Lapham recalls the recent past in which a family of a working newspaperman would have felt he had disgraced the profession if more than two people showed up at his funeral. More than 1,500 members of Washington’s carriage trade showed up at the Kennedy Center for the Performing Arts memorial for Russert, an event organized and covered live by MSNBC. Lapham believes the press used to receive its “accreditation as a fourth estate on the theory that it represented the interests of the citizen as opposed to those of the government.” Russert, to Lapham, was the exact opposite, personifying the oneness of Big Media and the government. Russert served as a “headwaiter,” allowing government officials to pick and choose between courses of silence, spin and rancid lies. He would sagely nod, and then move on, like that of a “trend-setting restaurateur anxious to please his best customer.”

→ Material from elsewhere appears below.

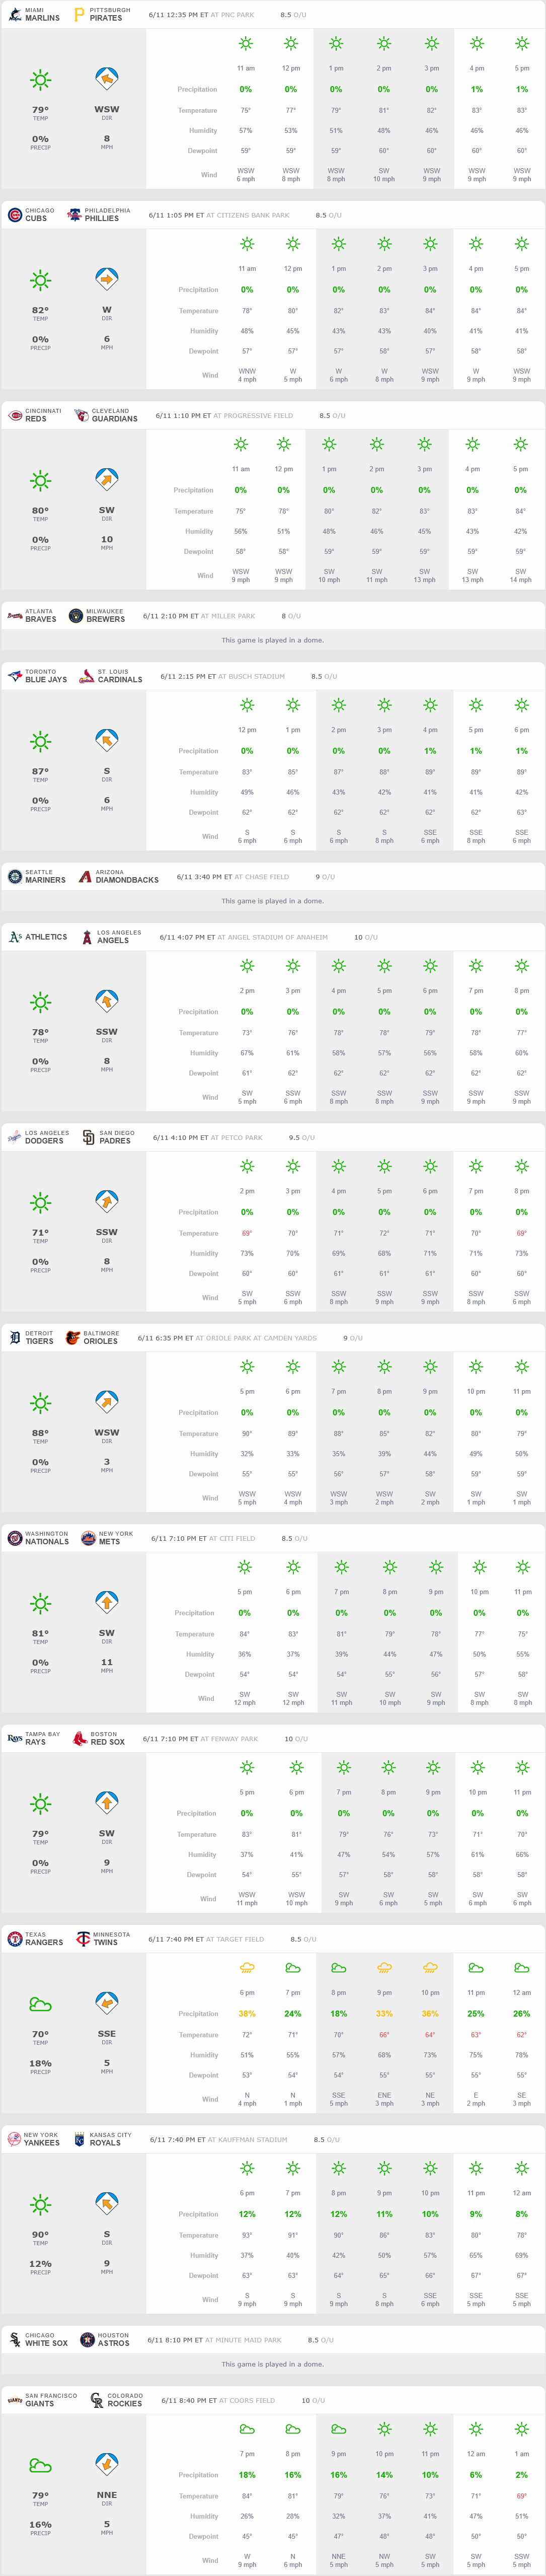The image size is (546, 2576).
Task: Click the Miami Marlins team logo
Action: coord(15,15)
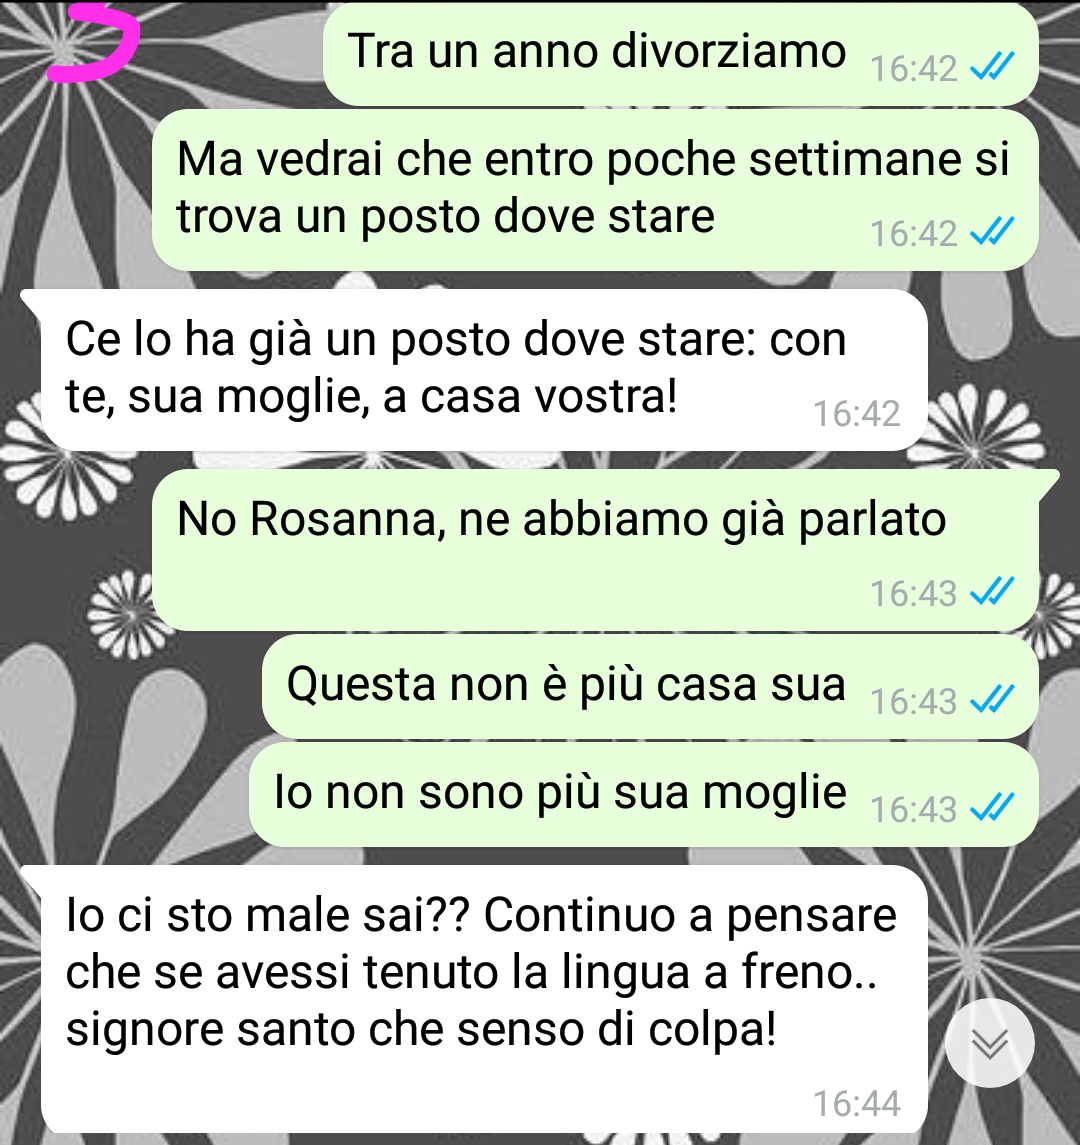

Lapham trashes prominent figures of the D.C. press corps for serving as “de facto members of government, enabling and codependent, their point of view is that of the country’s landlords, their practice equivalent to what is known among Wall Street stock market touts as securitizing the junk.”
He pays tribute to writers in the tradition of Mark Twain, Upton Sinclair, I.F. Stone, H.L. Mencken and Hunter Thompson who speak truth to power. Those giants wouldn’t have lasted a day on the Sunday talk show circuit.
On the other hand, they wouldn’t have wanted that gig.